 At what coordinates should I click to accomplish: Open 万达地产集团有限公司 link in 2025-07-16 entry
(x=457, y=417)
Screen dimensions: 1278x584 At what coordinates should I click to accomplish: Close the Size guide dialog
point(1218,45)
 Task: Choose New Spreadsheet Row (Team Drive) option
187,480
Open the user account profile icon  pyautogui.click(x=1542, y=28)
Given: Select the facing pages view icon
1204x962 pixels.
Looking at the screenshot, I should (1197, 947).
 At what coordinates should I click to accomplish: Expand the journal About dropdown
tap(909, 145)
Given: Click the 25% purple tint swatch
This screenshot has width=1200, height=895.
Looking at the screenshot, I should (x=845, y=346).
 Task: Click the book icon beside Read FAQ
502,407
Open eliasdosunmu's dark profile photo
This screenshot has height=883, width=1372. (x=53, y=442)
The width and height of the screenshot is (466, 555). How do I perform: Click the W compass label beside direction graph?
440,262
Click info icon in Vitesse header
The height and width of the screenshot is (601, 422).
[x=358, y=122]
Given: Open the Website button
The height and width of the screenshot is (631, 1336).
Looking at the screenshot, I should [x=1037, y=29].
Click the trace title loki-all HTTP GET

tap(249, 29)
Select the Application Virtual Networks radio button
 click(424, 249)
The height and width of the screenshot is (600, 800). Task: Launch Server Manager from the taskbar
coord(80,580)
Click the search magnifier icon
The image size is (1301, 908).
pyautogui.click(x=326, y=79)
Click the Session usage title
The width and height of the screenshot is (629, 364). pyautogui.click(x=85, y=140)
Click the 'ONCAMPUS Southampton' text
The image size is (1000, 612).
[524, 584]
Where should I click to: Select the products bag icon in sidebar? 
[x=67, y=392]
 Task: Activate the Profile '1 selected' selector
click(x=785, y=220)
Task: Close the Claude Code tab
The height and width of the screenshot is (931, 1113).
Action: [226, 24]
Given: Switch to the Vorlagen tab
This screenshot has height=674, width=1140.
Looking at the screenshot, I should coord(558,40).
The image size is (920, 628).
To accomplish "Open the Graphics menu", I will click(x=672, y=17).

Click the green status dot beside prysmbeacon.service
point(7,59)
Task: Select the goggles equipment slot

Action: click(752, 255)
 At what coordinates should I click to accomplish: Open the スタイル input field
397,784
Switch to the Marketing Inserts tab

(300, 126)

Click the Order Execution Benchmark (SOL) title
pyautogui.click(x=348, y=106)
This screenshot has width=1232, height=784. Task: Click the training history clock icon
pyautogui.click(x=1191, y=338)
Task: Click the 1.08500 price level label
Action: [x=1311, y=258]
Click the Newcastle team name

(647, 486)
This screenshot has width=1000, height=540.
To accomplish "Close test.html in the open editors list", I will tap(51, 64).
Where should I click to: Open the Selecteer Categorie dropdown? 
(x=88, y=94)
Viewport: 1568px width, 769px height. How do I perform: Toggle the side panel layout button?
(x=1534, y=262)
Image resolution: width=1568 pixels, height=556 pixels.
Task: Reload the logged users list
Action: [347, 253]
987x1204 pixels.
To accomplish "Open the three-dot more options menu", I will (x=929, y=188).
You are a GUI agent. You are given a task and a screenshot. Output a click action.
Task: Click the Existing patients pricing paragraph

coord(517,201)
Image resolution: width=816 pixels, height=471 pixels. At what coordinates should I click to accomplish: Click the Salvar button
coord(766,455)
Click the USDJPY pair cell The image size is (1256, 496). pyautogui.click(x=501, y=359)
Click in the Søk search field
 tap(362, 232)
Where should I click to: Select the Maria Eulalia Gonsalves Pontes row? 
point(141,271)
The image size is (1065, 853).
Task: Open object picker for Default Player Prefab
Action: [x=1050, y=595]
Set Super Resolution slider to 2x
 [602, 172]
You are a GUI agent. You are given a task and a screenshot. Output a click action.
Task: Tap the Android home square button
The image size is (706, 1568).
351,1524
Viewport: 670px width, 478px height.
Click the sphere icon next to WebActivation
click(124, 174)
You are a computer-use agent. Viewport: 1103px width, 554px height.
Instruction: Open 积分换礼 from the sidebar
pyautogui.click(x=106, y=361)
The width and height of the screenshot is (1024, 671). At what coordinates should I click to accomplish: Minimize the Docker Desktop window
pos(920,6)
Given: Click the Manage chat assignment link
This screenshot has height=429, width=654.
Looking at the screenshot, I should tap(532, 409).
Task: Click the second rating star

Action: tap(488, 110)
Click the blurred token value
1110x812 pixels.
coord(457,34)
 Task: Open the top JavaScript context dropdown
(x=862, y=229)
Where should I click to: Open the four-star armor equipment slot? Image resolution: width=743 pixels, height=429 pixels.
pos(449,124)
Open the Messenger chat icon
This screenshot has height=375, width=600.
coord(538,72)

--------

* Exercise brief: Without any alteration, repeat the entire listing.

* Output:
 At what coordinates should I click to accomplish: Open 万达地产集团有限公司 link in 2025-07-16 entry
(x=457, y=417)
Screen dimensions: 1278x584 At what coordinates should I click to accomplish: Close the Size guide dialog
point(1218,45)
 Task: Choose New Spreadsheet Row (Team Drive) option
187,480
Open the user account profile icon  pyautogui.click(x=1542, y=28)
Given: Select the facing pages view icon
1204x962 pixels.
Looking at the screenshot, I should (1197, 947).
 At what coordinates should I click to accomplish: Expand the journal About dropdown
tap(909, 145)
Given: Click the 25% purple tint swatch
This screenshot has width=1200, height=895.
Looking at the screenshot, I should (x=845, y=346).
 Task: Click the book icon beside Read FAQ
502,407
Open eliasdosunmu's dark profile photo
This screenshot has height=883, width=1372. (x=53, y=442)
The width and height of the screenshot is (466, 555). How do I perform: Click the W compass label beside direction graph?
440,262
Click info icon in Vitesse header
The height and width of the screenshot is (601, 422).
[x=358, y=122]
Given: Open the Website button
The height and width of the screenshot is (631, 1336).
Looking at the screenshot, I should [x=1037, y=29].
Click the trace title loki-all HTTP GET

tap(249, 29)
Select the Application Virtual Networks radio button
 click(424, 249)
The height and width of the screenshot is (600, 800). Task: Launch Server Manager from the taskbar
coord(80,580)
Click the search magnifier icon
The image size is (1301, 908).
pyautogui.click(x=326, y=79)
Click the Session usage title
The width and height of the screenshot is (629, 364). pyautogui.click(x=85, y=140)
Click the 'ONCAMPUS Southampton' text
The image size is (1000, 612).
[524, 584]
Where should I click to: Select the products bag icon in sidebar? 
[x=67, y=392]
 Task: Activate the Profile '1 selected' selector
click(x=785, y=220)
Task: Close the Claude Code tab
The height and width of the screenshot is (931, 1113).
Action: [226, 24]
Given: Switch to the Vorlagen tab
This screenshot has height=674, width=1140.
Looking at the screenshot, I should coord(558,40).
The image size is (920, 628).
To accomplish "Open the Graphics menu", I will click(x=672, y=17).

Click the green status dot beside prysmbeacon.service
point(7,59)
Task: Select the goggles equipment slot

Action: click(752, 255)
 At what coordinates should I click to accomplish: Open the スタイル input field
397,784
Switch to the Marketing Inserts tab

(300, 126)

Click the Order Execution Benchmark (SOL) title
pyautogui.click(x=348, y=106)
This screenshot has width=1232, height=784. Task: Click the training history clock icon
pyautogui.click(x=1191, y=338)
Task: Click the 1.08500 price level label
Action: [x=1311, y=258]
Click the Newcastle team name

(647, 486)
This screenshot has width=1000, height=540.
To accomplish "Close test.html in the open editors list", I will tap(51, 64).
Where should I click to: Open the Selecteer Categorie dropdown? 
(x=88, y=94)
Viewport: 1568px width, 769px height. How do I perform: Toggle the side panel layout button?
(x=1534, y=262)
Image resolution: width=1568 pixels, height=556 pixels.
Task: Reload the logged users list
Action: [347, 253]
987x1204 pixels.
To accomplish "Open the three-dot more options menu", I will (x=929, y=188).
You are a GUI agent. You are given a task and a screenshot. Output a click action.
Task: Click the Existing patients pricing paragraph

coord(517,201)
Image resolution: width=816 pixels, height=471 pixels. At what coordinates should I click to accomplish: Click the Salvar button
coord(766,455)
Click the USDJPY pair cell The image size is (1256, 496). pyautogui.click(x=501, y=359)
Click in the Søk search field
 tap(362, 232)
Where should I click to: Select the Maria Eulalia Gonsalves Pontes row? 
point(141,271)
The image size is (1065, 853).
Task: Open object picker for Default Player Prefab
Action: [x=1050, y=595]
Set Super Resolution slider to 2x
 [602, 172]
You are a GUI agent. You are given a task and a screenshot. Output a click action.
Task: Tap the Android home square button
The image size is (706, 1568).
351,1524
Viewport: 670px width, 478px height.
Click the sphere icon next to WebActivation
click(124, 174)
You are a computer-use agent. Viewport: 1103px width, 554px height.
Instruction: Open 积分换礼 from the sidebar
pyautogui.click(x=106, y=361)
The width and height of the screenshot is (1024, 671). At what coordinates should I click to accomplish: Minimize the Docker Desktop window
pos(920,6)
Given: Click the Manage chat assignment link
This screenshot has height=429, width=654.
Looking at the screenshot, I should tap(532, 409).
Task: Click the second rating star

Action: tap(488, 110)
Click the blurred token value
1110x812 pixels.
coord(457,34)
 Task: Open the top JavaScript context dropdown
(x=862, y=229)
Where should I click to: Open the four-star armor equipment slot? Image resolution: width=743 pixels, height=429 pixels.
pos(449,124)
Open the Messenger chat icon
This screenshot has height=375, width=600.
coord(538,72)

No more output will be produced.